Feuerwehrmann Nils Thal im Interview: "Dort helfen, wo Hilfe am dringendsten nötig ist"

Foto: fcn.de

Über acht Monate sind seit Beginn des russischen Angriffskriegs auf die Ukraine vergangen. Millionen von Menschen leiden unter den russischen Angriffswellen. Der Club hat von Beginn an da geholfen, wo Unterstützung sinnvoll und möglich war. Dankbar und stolz ist der Verein dabei auf die breite und tatkräftige Hilfe aus der Club-Familie, von ukrainischen Geflüchteten und von engagierten Bürger*innen Nürnbergs. Besonders stolz ist der FCN auch auf Nils Thal, Mitglied in der Boxabteilung des 1. FCN Dachverein.
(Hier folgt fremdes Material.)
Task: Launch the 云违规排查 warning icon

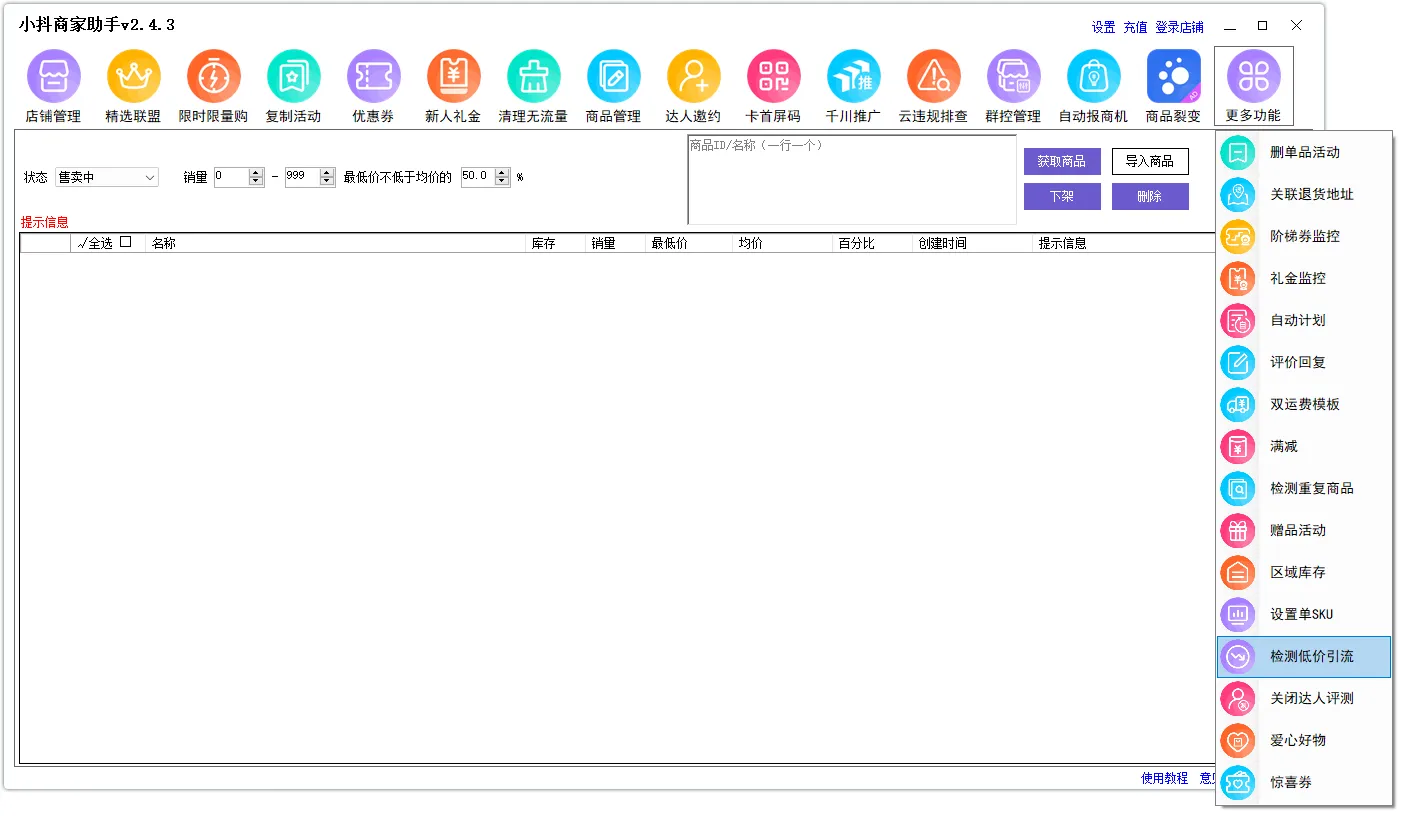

Der berufliche Feuerwehrmann fuhr angesichts des Kriegs auf eigene Faust nach Charkiw an die vorderste Kriegsfront in der Ostukraine, um ehrenamtlich als Rettungskraft in Nürnbergs Partnerstadt zu helfen. fcn.de hat mit dem mutigen Feuerwehrmann über seine Erlebnisse in der Ukraine gesprochen…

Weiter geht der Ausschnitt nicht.